> **RAW RECORDS**:
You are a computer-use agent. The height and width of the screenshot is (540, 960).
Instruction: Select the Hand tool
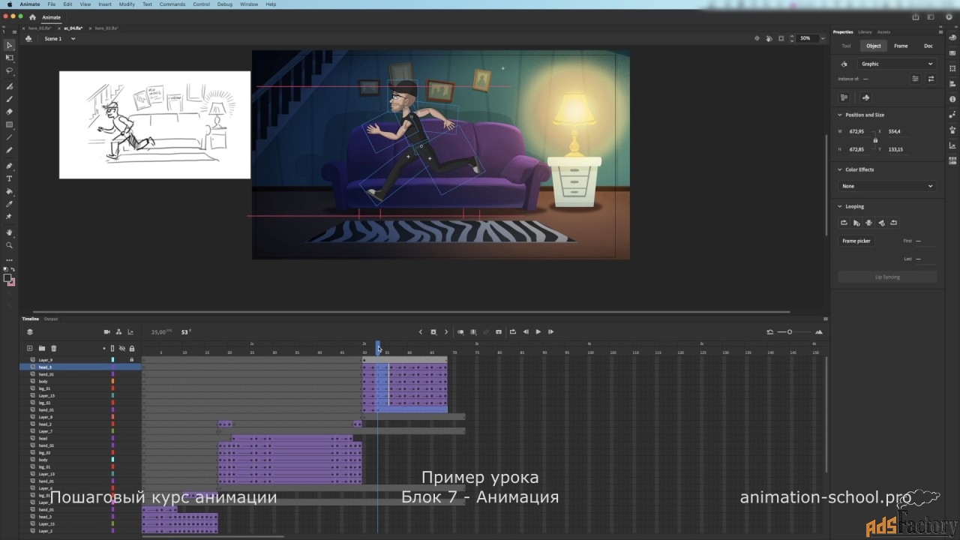(10, 233)
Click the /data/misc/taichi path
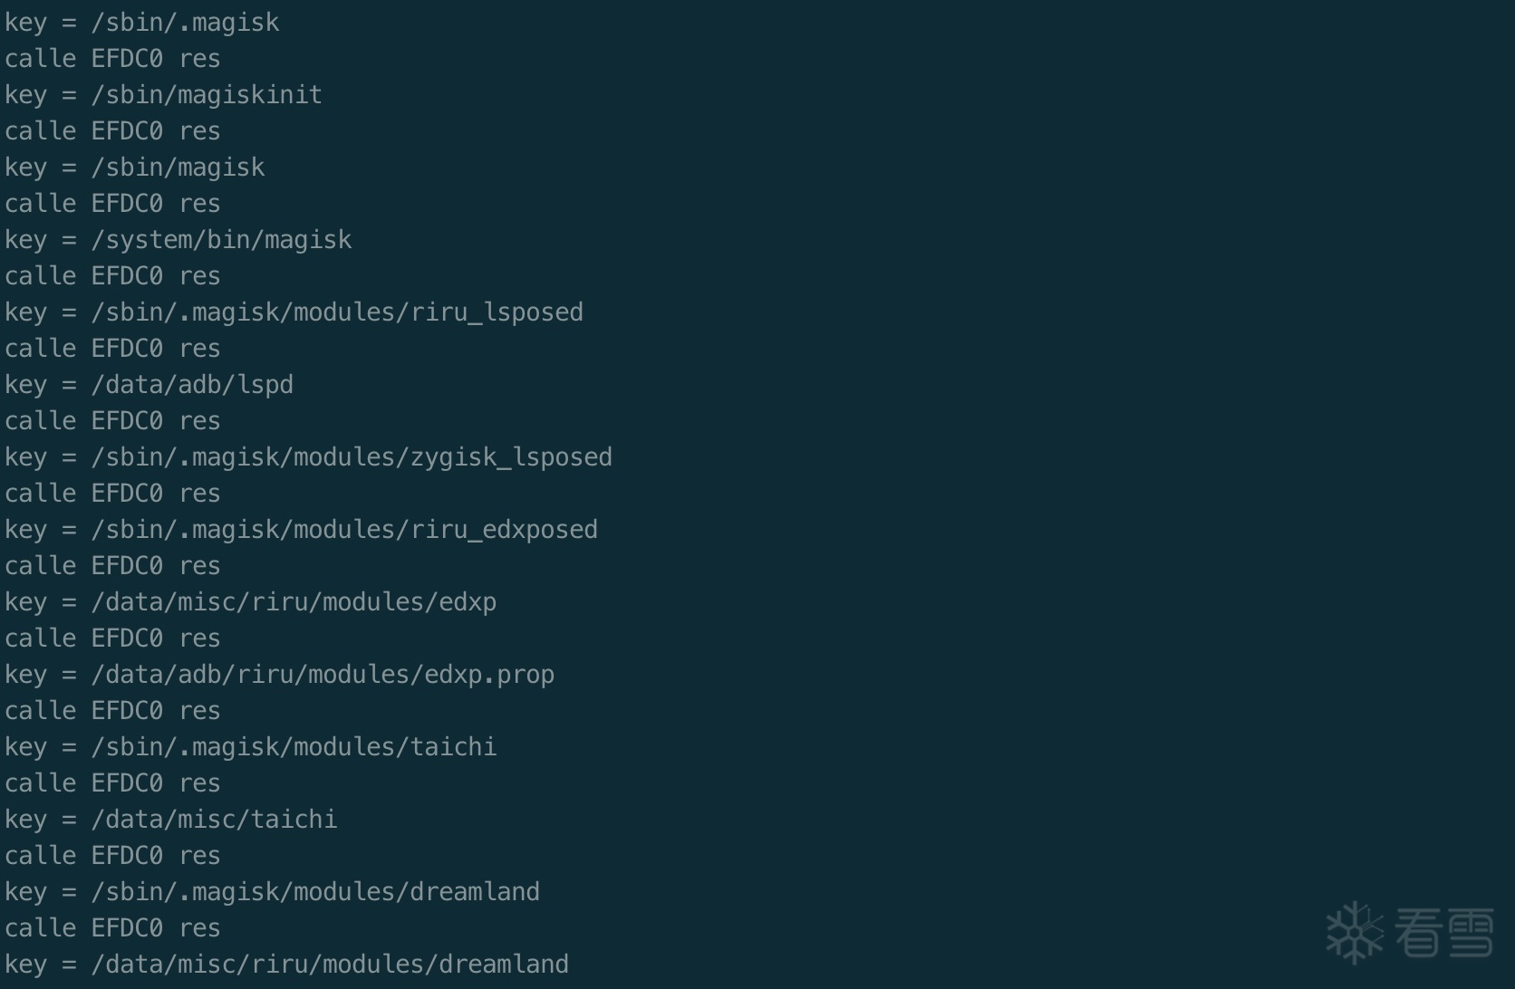The image size is (1515, 989). tap(214, 820)
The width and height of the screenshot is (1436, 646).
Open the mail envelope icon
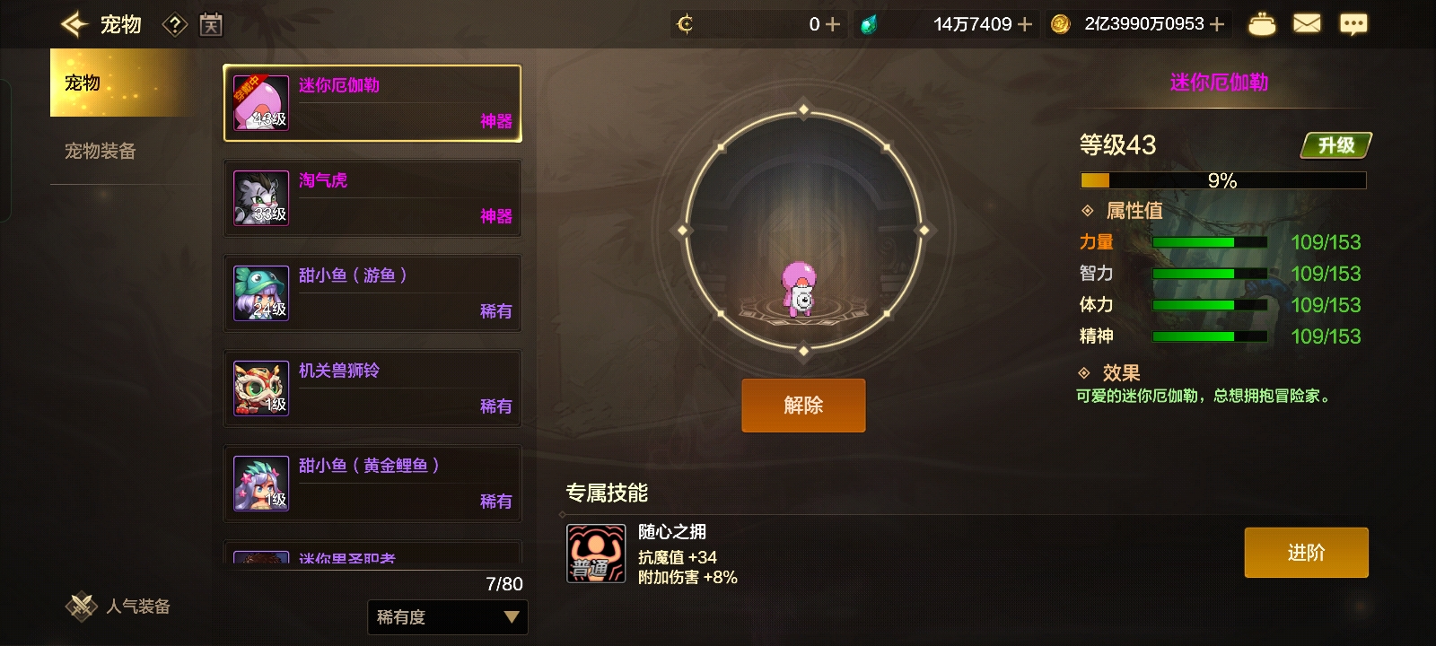(1307, 24)
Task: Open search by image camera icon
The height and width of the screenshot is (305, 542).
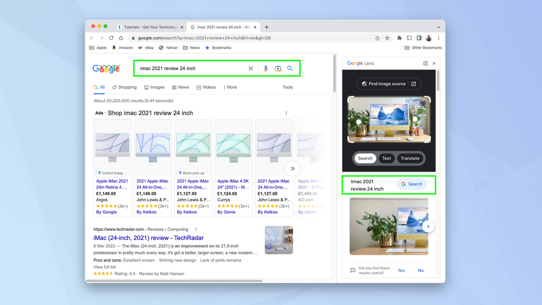Action: coord(278,68)
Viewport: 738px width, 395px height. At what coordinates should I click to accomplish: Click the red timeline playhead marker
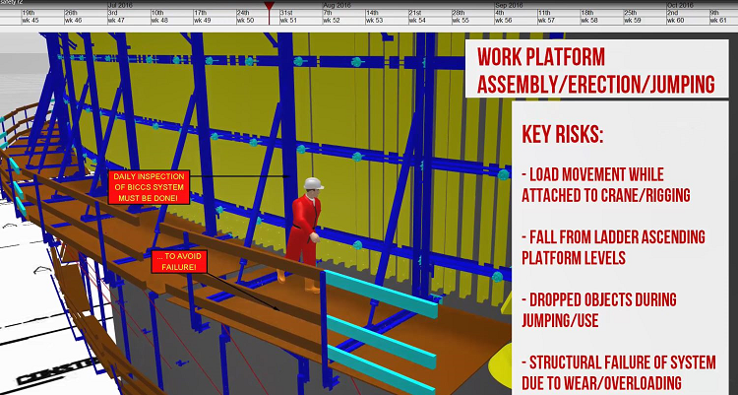[x=269, y=6]
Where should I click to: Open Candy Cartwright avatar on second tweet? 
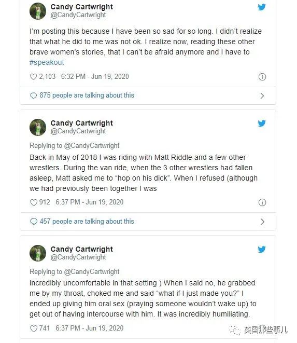click(38, 127)

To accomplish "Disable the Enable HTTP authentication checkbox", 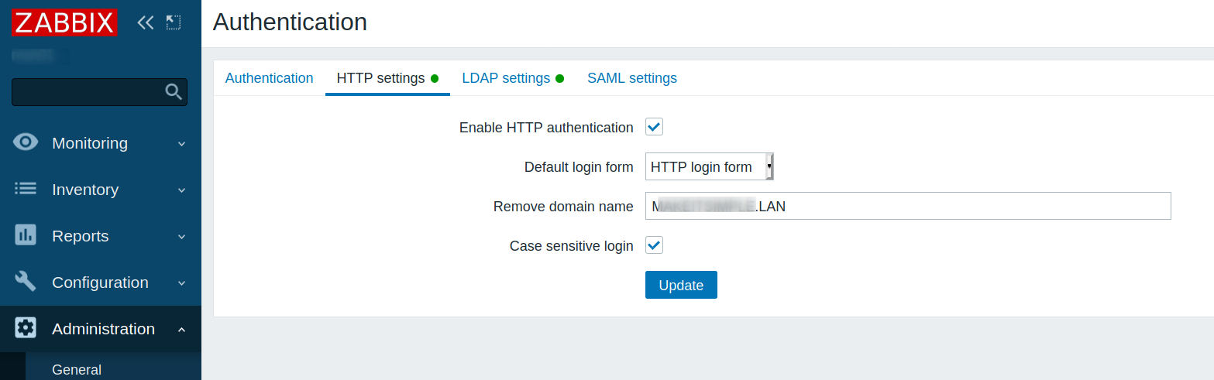I will [x=655, y=127].
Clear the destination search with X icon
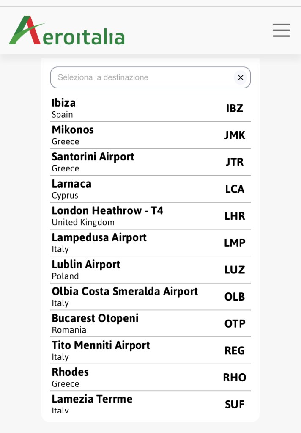Image resolution: width=301 pixels, height=433 pixels. coord(241,77)
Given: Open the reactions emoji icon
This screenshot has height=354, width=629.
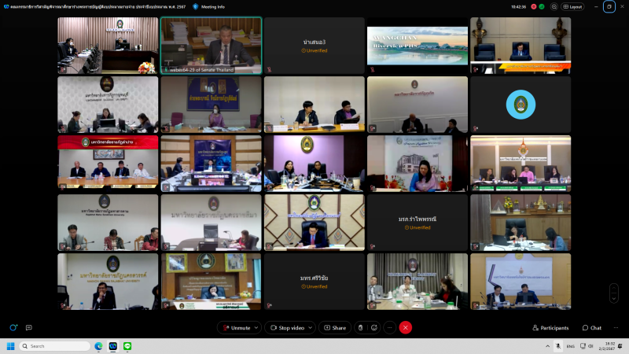Looking at the screenshot, I should tap(374, 327).
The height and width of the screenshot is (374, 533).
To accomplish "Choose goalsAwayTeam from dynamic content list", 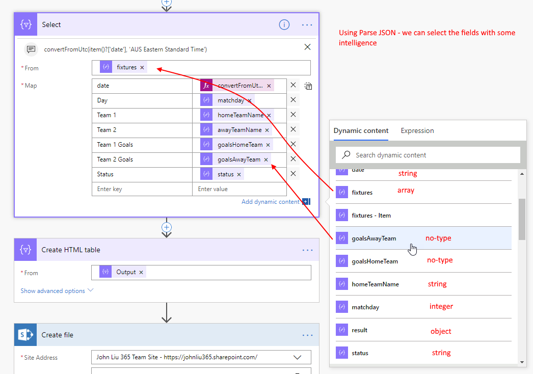I will pyautogui.click(x=374, y=238).
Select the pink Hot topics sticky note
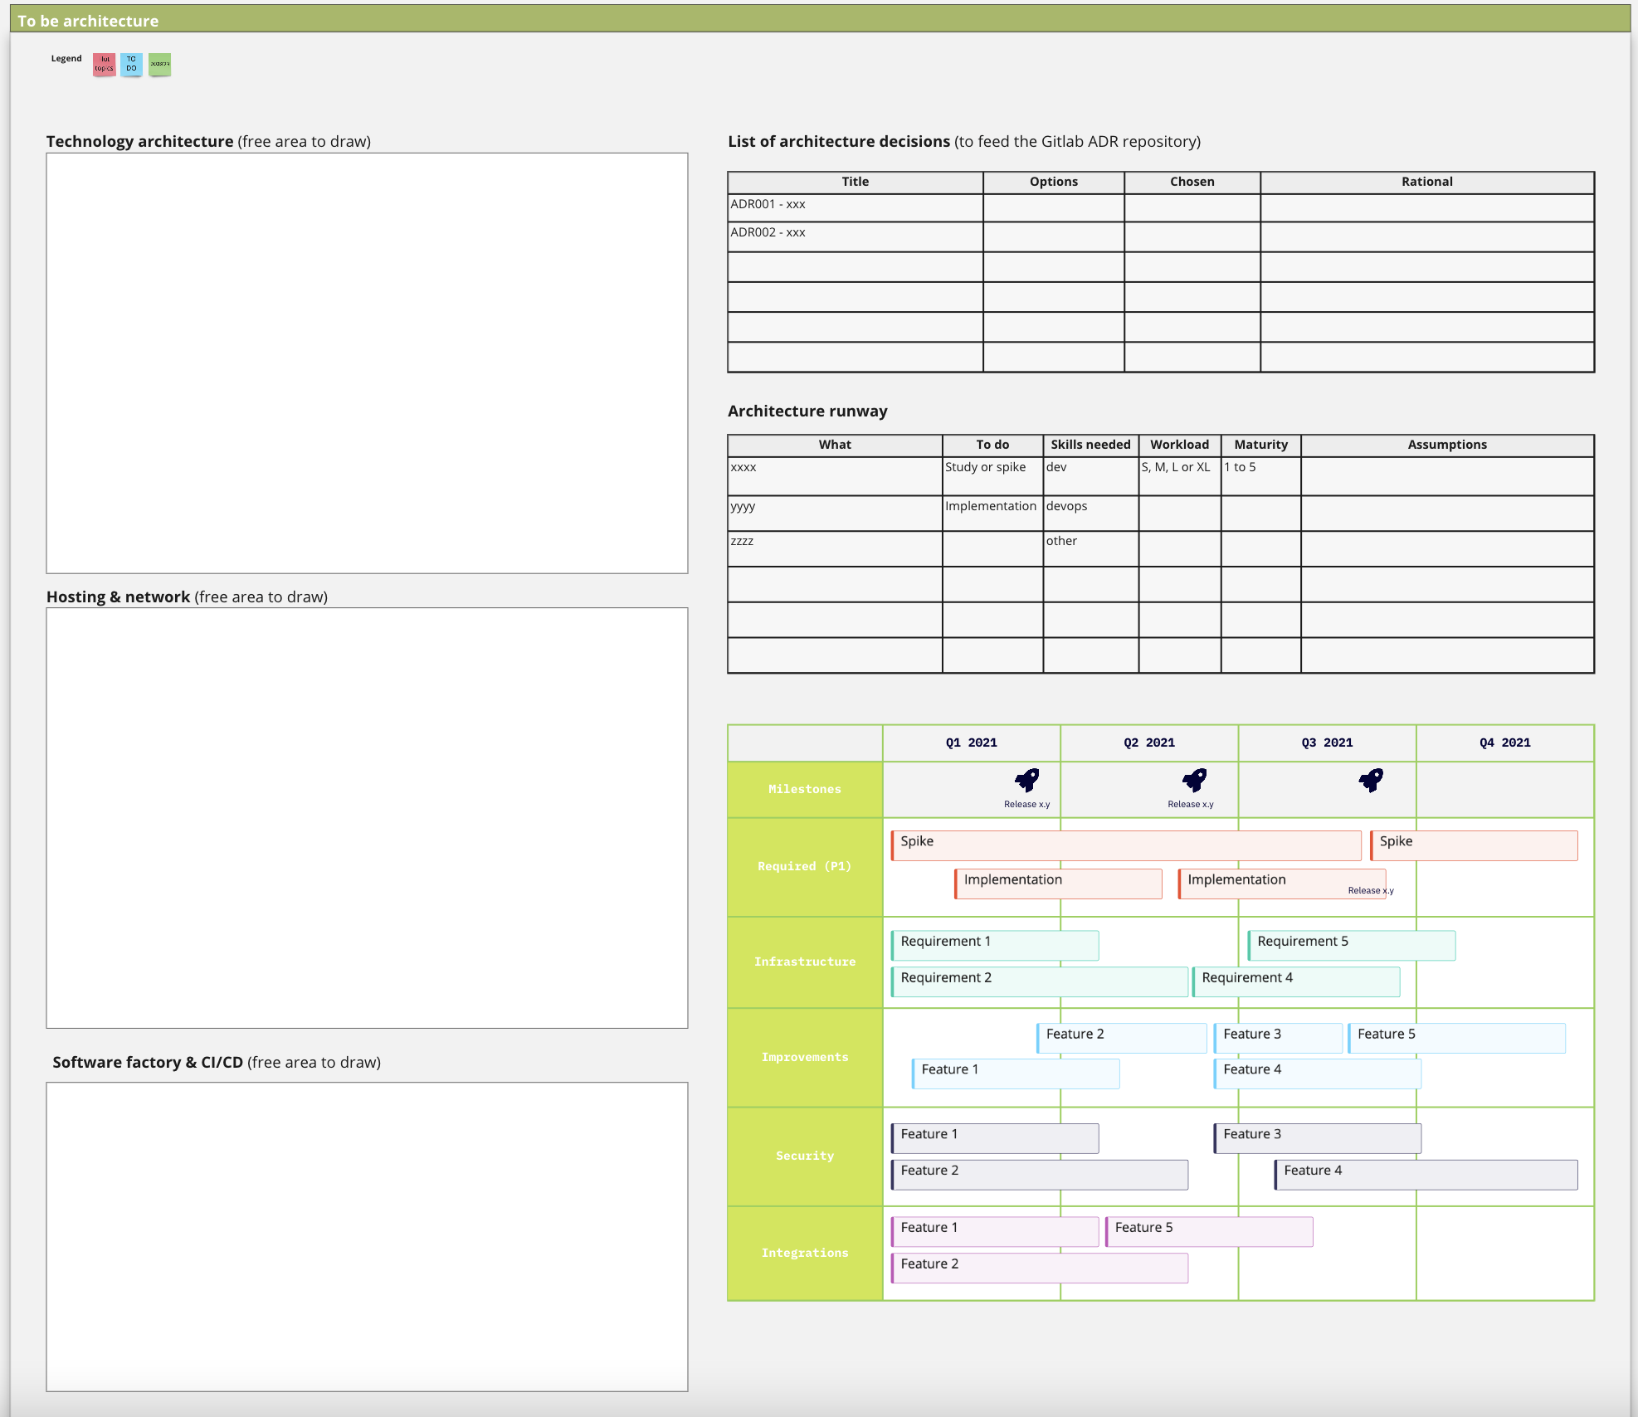The image size is (1638, 1417). 104,64

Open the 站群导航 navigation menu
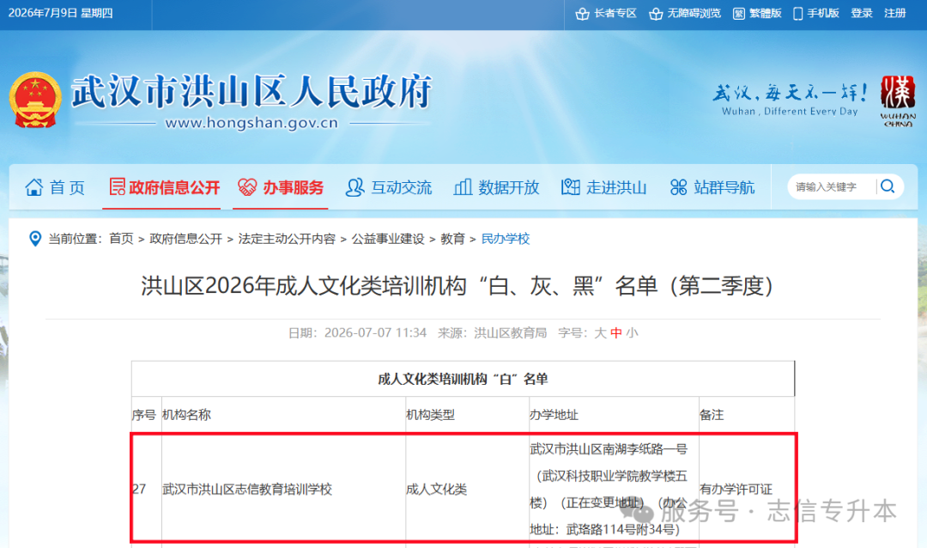[x=712, y=187]
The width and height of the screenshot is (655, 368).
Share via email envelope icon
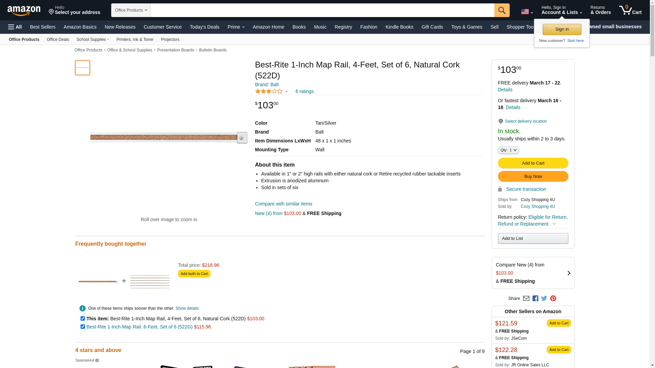tap(526, 298)
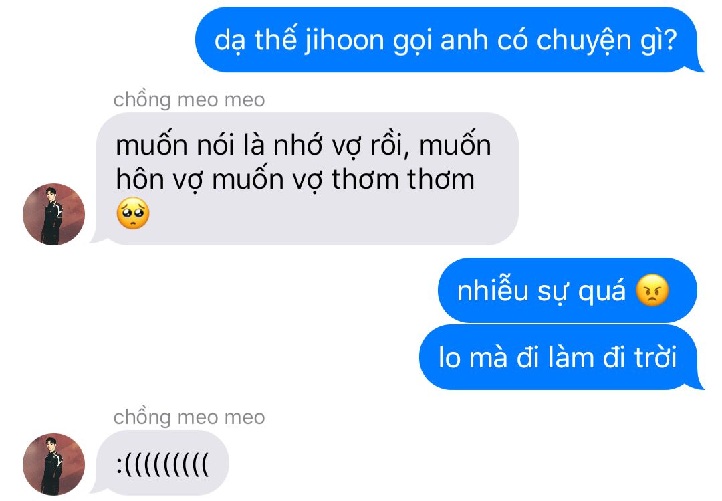722x501 pixels.
Task: Click the angry face emoji in blue bubble
Action: 652,290
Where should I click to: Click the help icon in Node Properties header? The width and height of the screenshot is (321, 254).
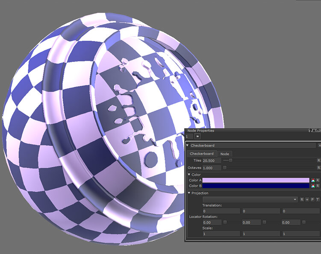(x=310, y=131)
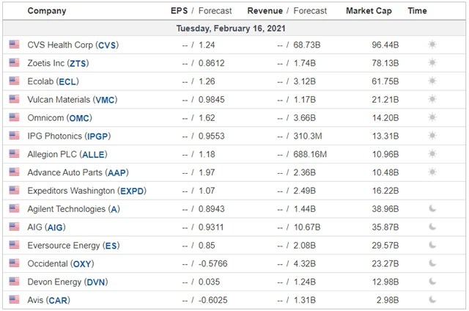The width and height of the screenshot is (469, 311).
Task: Click the moon icon in the Avis row
Action: pyautogui.click(x=432, y=299)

> **REQUIRED WORK**: Edit the stretch of the listing from the line containing "Open the 站群导航 navigation menu" through the end of the listing, replacing "help icon" with "question mark icon" and changing nothing else. Leave the pictures out of your answer.

> **WRITTEN RESPONSE**:
Open the 站群导航 navigation menu
[x=712, y=187]
The width and height of the screenshot is (655, 368).
Share via email envelope icon
tap(526, 298)
722x501 pixels.
Task: Click the angry face emoji in blue bubble
Action: 652,290
Where should I click to: Click the question mark icon in Node Properties header? The width and height of the screenshot is (321, 254).
(x=310, y=131)
The width and height of the screenshot is (469, 311).
Task: Click the moon icon in the Avis row
Action: pyautogui.click(x=432, y=299)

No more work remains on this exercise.